Now, let’s see how we can compose functions of type a -> (->) e b. For example, we want to compose a -> (->) e b and b -> (->) e c to get a -> (->) e c. As you’ve noticed, it’s Reader monad.
newtype Reader e a = Reader (e -> a)
instance Functor (Reader e) where
fmap :: (a -> b) -> Reader e a -> Reader e b
fmap a2b (Reader e2a) = Reader $ a2b . e2a
instance Applicative (Reader e) where
pure :: a -> Reader e a
pure a = Reader $ const a
(<*>) :: Reader e (a -> b) -> Reader e a -> Reader e b
Reader e2a2b <*> Reader e2a = Reader $ \e -> e2a2b e (e2a e)
instance Monad (Reader e) where
(>>=) :: Reader e a -> (a -> Reader e b) -> Reader e b
Reader e2a >>= a2rb = Reader $ \e -> let Reader e2b = a2rb (e2a e) in e2b e
You can define functions r1, r2 and r3 and compose them like this.
withReader :: Int
withReader =
let r1 :: Int -> Reader Int String
r1 n = Reader $ show . (+ (n + 1))
r2 :: String -> Reader Int Int
r2 s = Reader (* (length s + 2))
r3 :: Int -> Reader Int Int
r3 n = Reader $ \e -> let Reader e'2a = Reader $ \e' -> e' + n in e'2a (e * 2)
initialValue = 100
Reader e2a = pure initialValue >>= r1 >>= r2 >>= r3
env = 10
in e2a env
With helper functions ask and local, you can make it look more like code using a reader monad.
ask :: Reader e e
ask = Reader id
local :: (e -> e) -> Reader e a -> Reader e a
local e2e (Reader e2a) = Reader $ e2a . e2e
withReader' :: Int
withReader' =
let r1 :: Int -> Reader Int String
r1 n = ask >>= \m -> pure $ show (m + n + 1)

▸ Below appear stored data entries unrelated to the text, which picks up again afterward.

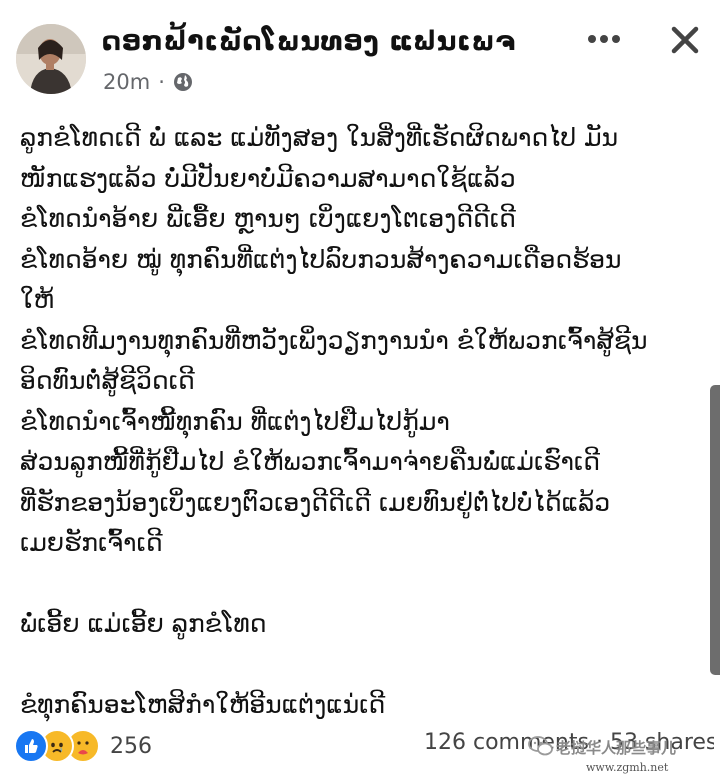 This screenshot has height=783, width=720. Describe the element at coordinates (108, 380) in the screenshot. I see `post-text-line: ອິດທົນຕໍ່ສູ້ຊີວິດເດີ` at that location.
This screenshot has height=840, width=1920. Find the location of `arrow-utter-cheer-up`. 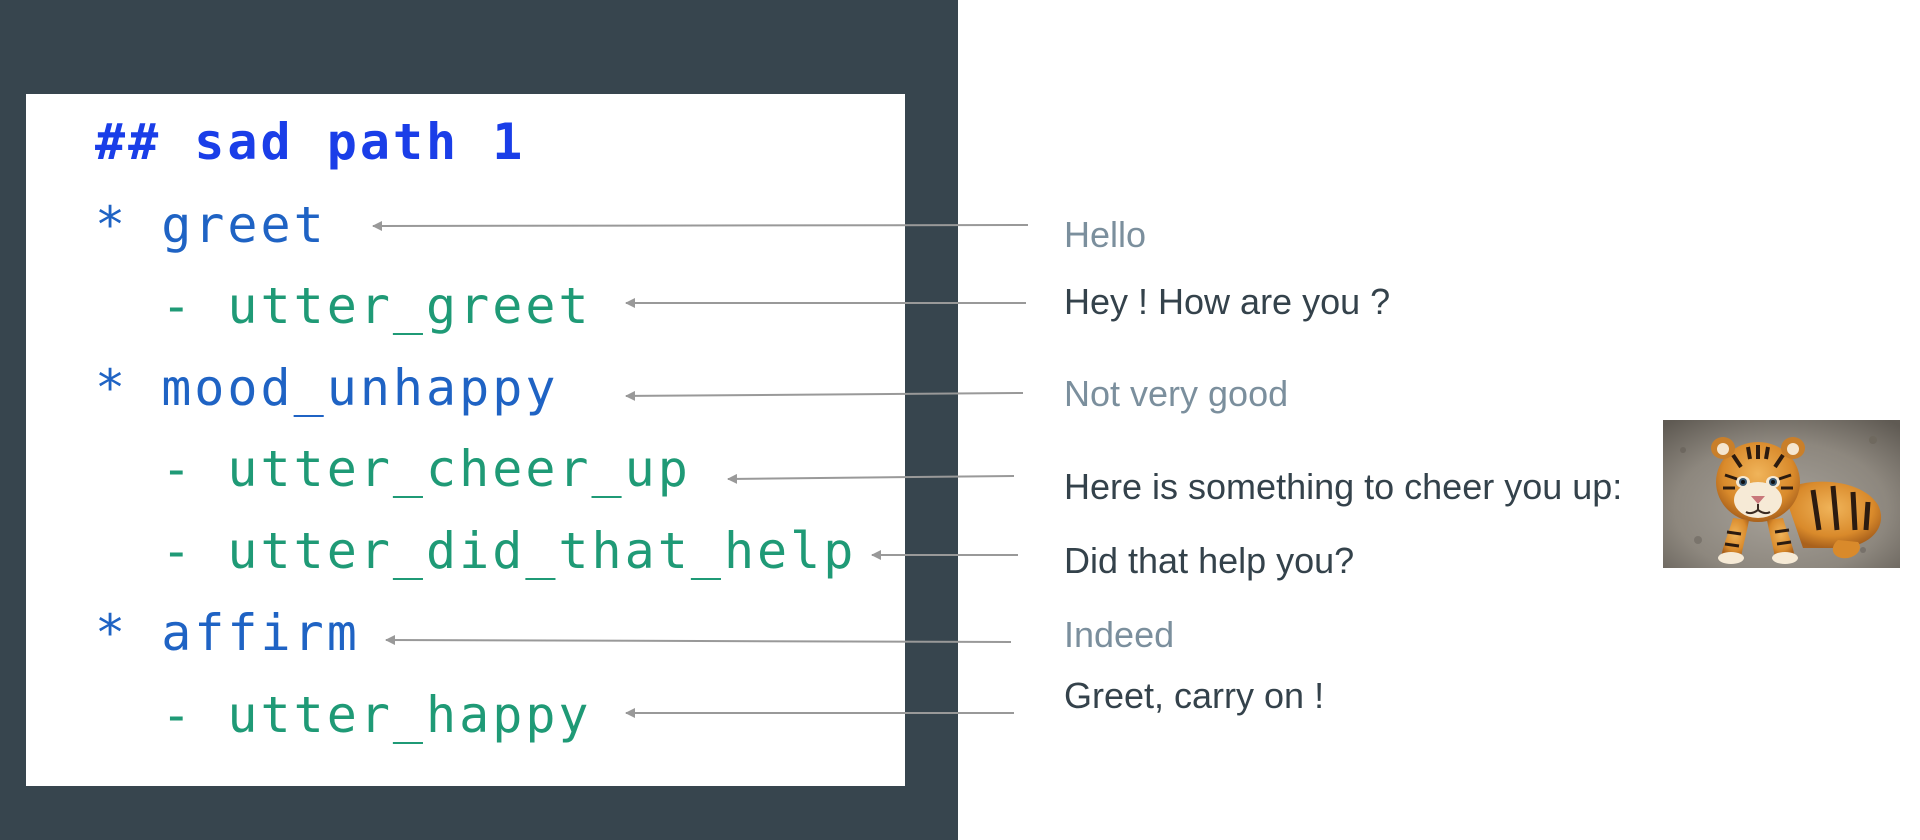

arrow-utter-cheer-up is located at coordinates (871, 478).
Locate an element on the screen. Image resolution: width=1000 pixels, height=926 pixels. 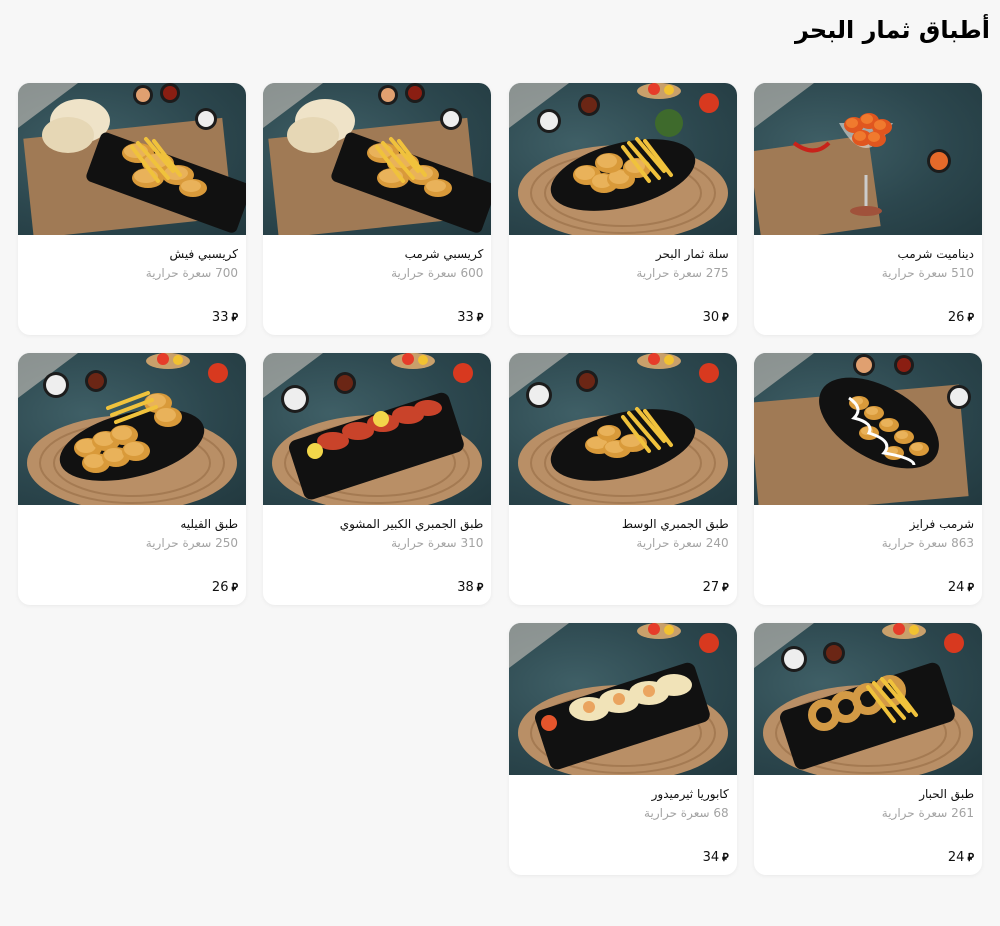
dish-card: طبق الجمبري الوسط 240 سعرة حرارية ⃁ 27 is located at coordinates (622, 479).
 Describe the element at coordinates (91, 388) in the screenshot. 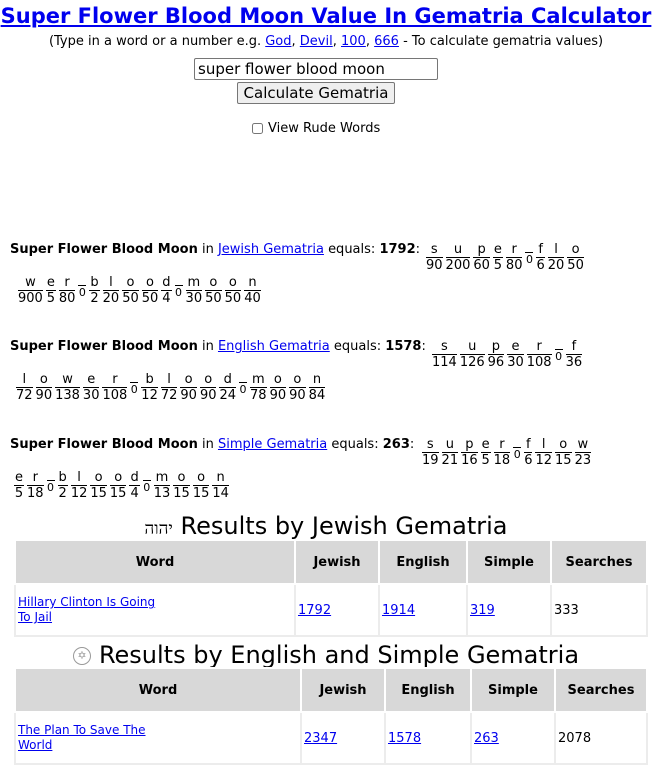

I see `letter-cell: e 30` at that location.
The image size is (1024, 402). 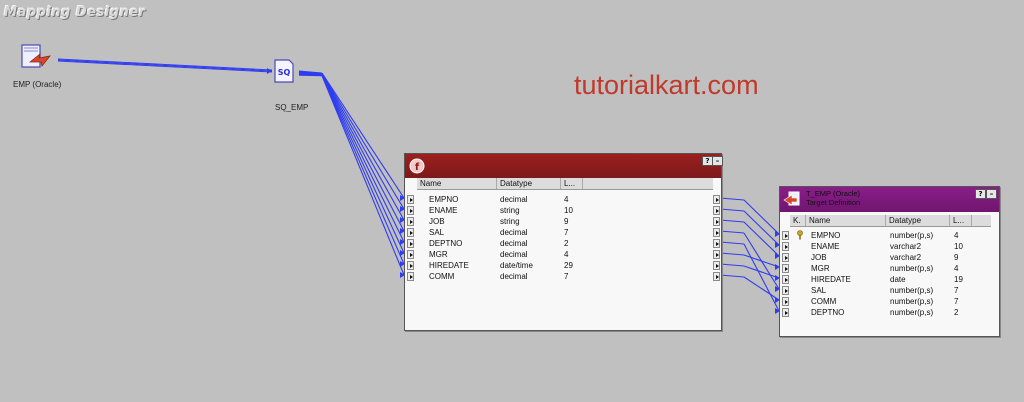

r2 :: String -> Reader Int Int
r2 s = ask >>= \m -> pure $ m * (length s + 2)
r3 :: Int -> Reader Int Int
r3 n = local (* 2) $ ask >>= \e -> pure $ e + n
initialValue = 100
Reader e2a = pure initialValue >>= r1 >>= r2 >>= r3
env = 10
in e2a env
Then, how can we compose functions of type (,) e a -> b? For example, we want to compose (,) e a -> b and (,) e b -> c to get (,) e a -> c. It’s Env comonad.
newtype Env v a = Env (v, a)
instance Functor (Env v) where
fmap :: (a -> b) -> Env v a -> Env v b
fmap a2b (Env (v, a)) = Env (v, a2b a)
instance Comonad (Env v) where
extract :: Env v a -> a
extract (Env (_, a)) = a
extend :: (Env v a -> b) -> Env v a -> Env v b
extend ea2b ea@(Env (v, _)) = Env (v, ea2b ea)
duplicate :: Env v a -> Env v (Env v a)
duplicate (Env (v, a)) = Env (v, Env (v, a))
You can define functions e1, e2 and e3 and compose them.
withEnv :: Int
withEnv =
let e1 :: Env Int Int -> String
e1 (Env (v, n)) = show $ v + n + 1
e2 :: Env Int String -> Int
e2 (Env (v, s)) = v * (length s + 2)
e3 :: Env Int Int -> Int
e3 (Env (v, n)) = let e3' (Env (v', n')) = v' + n' in e3' (Env (v * 2, n))
env = 10
initialValue = 100
Env (_, a) = Env (env, initialValue) =>> e1 =>> e2 =>> e3
in a
Once you’ve defined ask and local for this comonad, you can write these functions without using Env data constructor directly.
ask :: Env v a -> v
ask (Env (v, _)) = v
local :: (v -> v) -> Env v a -> Env v a
local v2v (Env (v, a)) = Env (v2v v, a)
withEnv' :: Int
withEnv' =
let e1 :: Env Int Int -> String
e1 e = show $ ask e + extract e + 1
e2 :: Env Int String -> Int
e2 e = ask e * (length (extract e) + 2)
e3 :: Env Int Int -> Int
e3 e = let e3' e' = ask e' + extract e' in e3' $ local (* 2) e
env = 10
initialValue = 100
Env (_, a) = Env (env, initialValue) =>> e1 =>> e2 =>> e3
in a
As you can see, both Reader monad and Env comonad allow you to get a readonly value in these functions r<N> and e<N>. This isn’t a coincidence, but it comes from the fact that (,) e a -> b and a -> (->) e b are isomorphic.